### Instructions for the task
For the word "Click", find each line in the entries where it occurs and copy that line.

### Material for the task
>>>

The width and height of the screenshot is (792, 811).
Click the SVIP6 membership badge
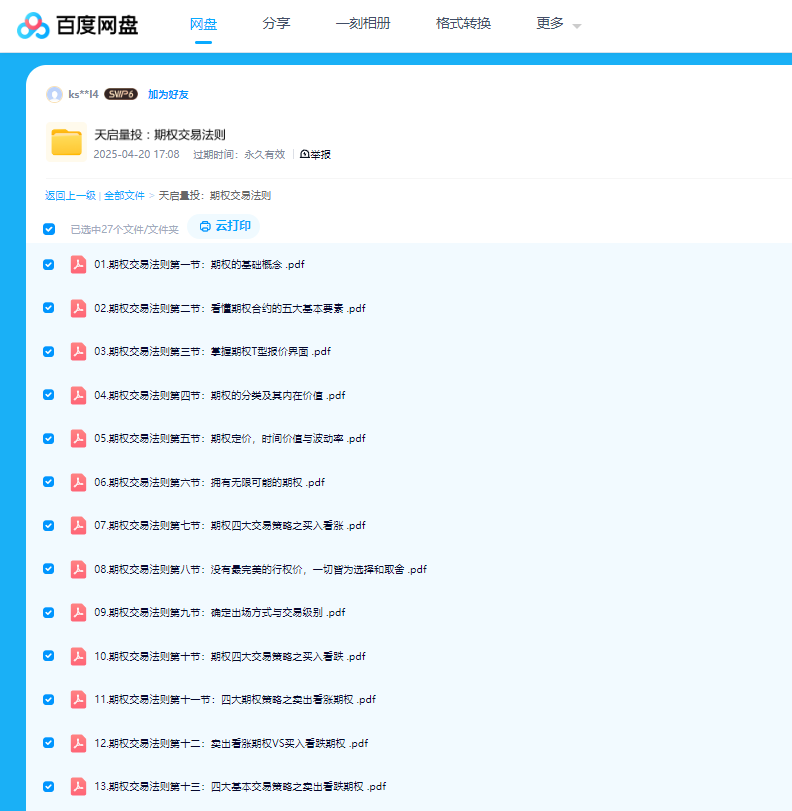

<<<
>>>

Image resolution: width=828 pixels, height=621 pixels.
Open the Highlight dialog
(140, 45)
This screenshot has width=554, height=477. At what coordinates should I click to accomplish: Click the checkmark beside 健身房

<<<
>>>

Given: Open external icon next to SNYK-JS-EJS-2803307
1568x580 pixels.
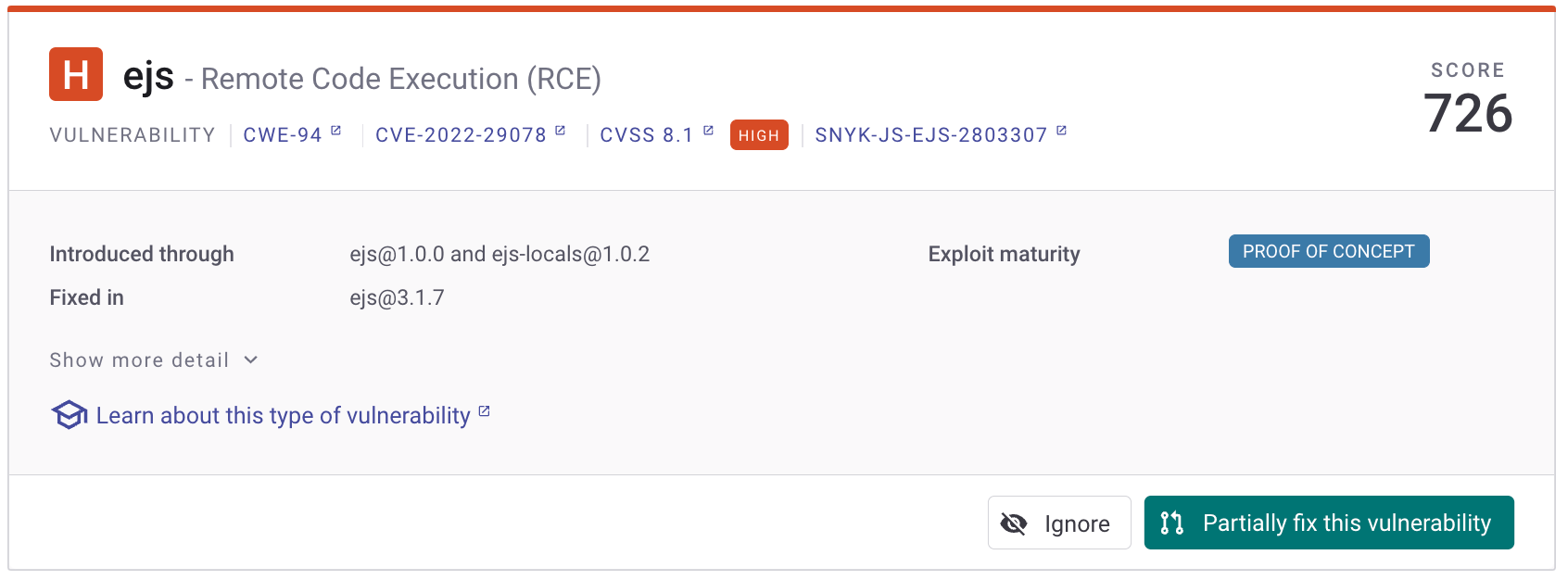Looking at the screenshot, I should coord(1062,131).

<<<

### Exercise solution
Click the SVIP6 membership badge
This screenshot has width=554, height=477. At what coordinates should I click to accomplish: Click the checkmark beside 健身房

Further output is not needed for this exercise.